Tuesday, September 8, 2009

Stockpiling Revisited

I wrote about stockpiling back in May 2009, the first month I was blogging. Today Rina has a post about stockpiling on her great site, Gotta Little Space and asked what her readers stockpile and whether she'd missed anything.

I've commented but I thought I'd write a little more about the kinds of things I stockpiled several years ago, since my earlier post was kind of a "stockpile lite" version of some things I was planning to stockpile again.

Water is vital. You can live for weeks without food but for only a few days without water. It's also one of the first things that will likely not be available in an emergency. Since I don't drink tap water (I'm allergic to chlorine and my rural home is in an area where there are periodic "boil water" warnings) I always have bottled water on hand. The 2 litres/person/day amount that Rina refers to is for drinking and cooking. You also need additional water for bathing and handwashing, dishes and laundry. You may also need water to flush your toilet if the water supply is off. The usual recommendation is that you store 1 gallon/person/day for a minimum of 3 days. While it can all be commercial bottled water, it's also possible to store bottled water for drinking only and to store tap water in approved containers for washing. I try to keep 3 to 4 of the 5 gallon bottles on hand, one in use and the others in reserve and I rotate them so the oldest one is always the next one to be used.

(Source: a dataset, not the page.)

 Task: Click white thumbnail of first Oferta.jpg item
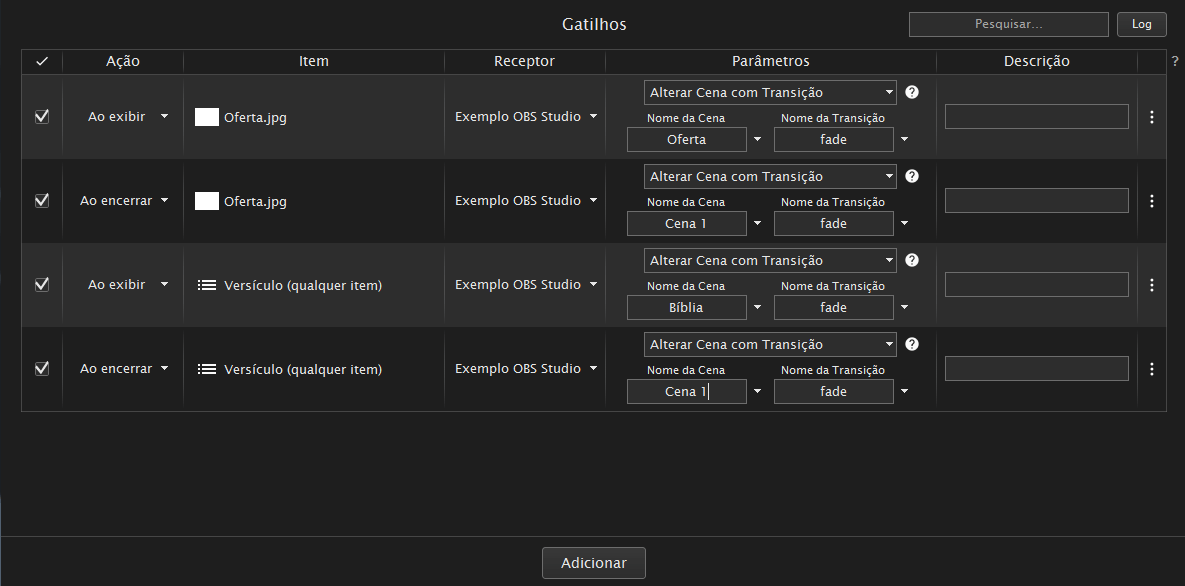tap(207, 117)
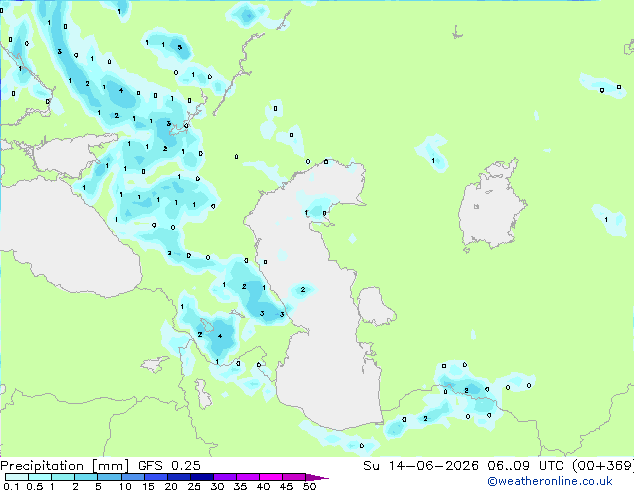Click the forecast date Su 14-06-2026 text
This screenshot has width=634, height=490.
point(421,466)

Coffee beans (regular and decaf)
Coffee, instant (regular and decaf)
Grape juice (case of 750 ml bottles)
Instant hot chocolate
Tea bags (Earl Grey, English Breakfast, Chai, all decaf)
Tetra paks of Almond Breeze, especially the chocolate one
Tetra paks of soup (Tomato)
Wine, red and white

Dry groceries
Whole wheat pasta (elbow macaroni, rotini, spaghetti, linguine, lasagne noodles)
Wacky Mac (mac & cheese)
Basmati rice
White beans
Ramen noodle soups in a cup
Oatmeal bulk and instant, packaged
Sugar, granulated

Canned items (tins or jars)
Jam, jelly or marmelade
Peanut butter
Chocolate spread (like Nutella)
Olive oil
Sunflower oil
Tomato sauce
Tomato paste
Chili tomatoes
Kidney beans

Butter (2 lb per month)
1/2 Salmon
French fries
Hash browns

Ready-to-eat food
Cold cereal
Soft granola bars
Fruit rollups

Dental floss
Feminine products (3 months per female)
Cotton swabs
Contact solution, if needed
Diapers, disposable & 12 flat flannelette plus pkg of diaper pins (if there are babies or toddlers)
Baby wipes (even if there aren't babies, always useful!)
Toilet paper
Liquid soap
Waterless hand cleaner, antibacterial
Multivitamins (even if you're not a vitamin person, very useful when your food is limited & you're under stress)

Cleaning Products
Dish soap
Laundry detergent
Multipurpose cleaning product for counters and floors
Toilet cleaner

First Aid Kit
St. John's Ambulance makes a good one.

Migraine meds
Children's Advil
Prescription meds (3 months supply if possible)
Anti-diarrhea medication

Other (very important!)
Manual can opener
Bottle opener
Aluminum foil
Ziplok bags (heavy)
Coleman camp stove with at least 3 small cans of propane (or big tank and converter)
Candles, Shabbat (72 to a box)
Candles, yahrzeit (in metal tins, burn over 24 hours)
Candles, tea lights (from IKEA 100/pkg)
Matches and waterproof container
Manual coffee grinder (I have my grandmother's)
Coffee filters
Stir sticks (I buy the long hollow ones that double as straws, they come 1000/box)
Garbage bags (many uses in addition to holding garbage)
Space blankets 1/person (in case of extended power outages during cold weather)

Dry food
Water (2 litres/pet/day)
Any meds
Litter for cats (I don't have cats now, but have in the past)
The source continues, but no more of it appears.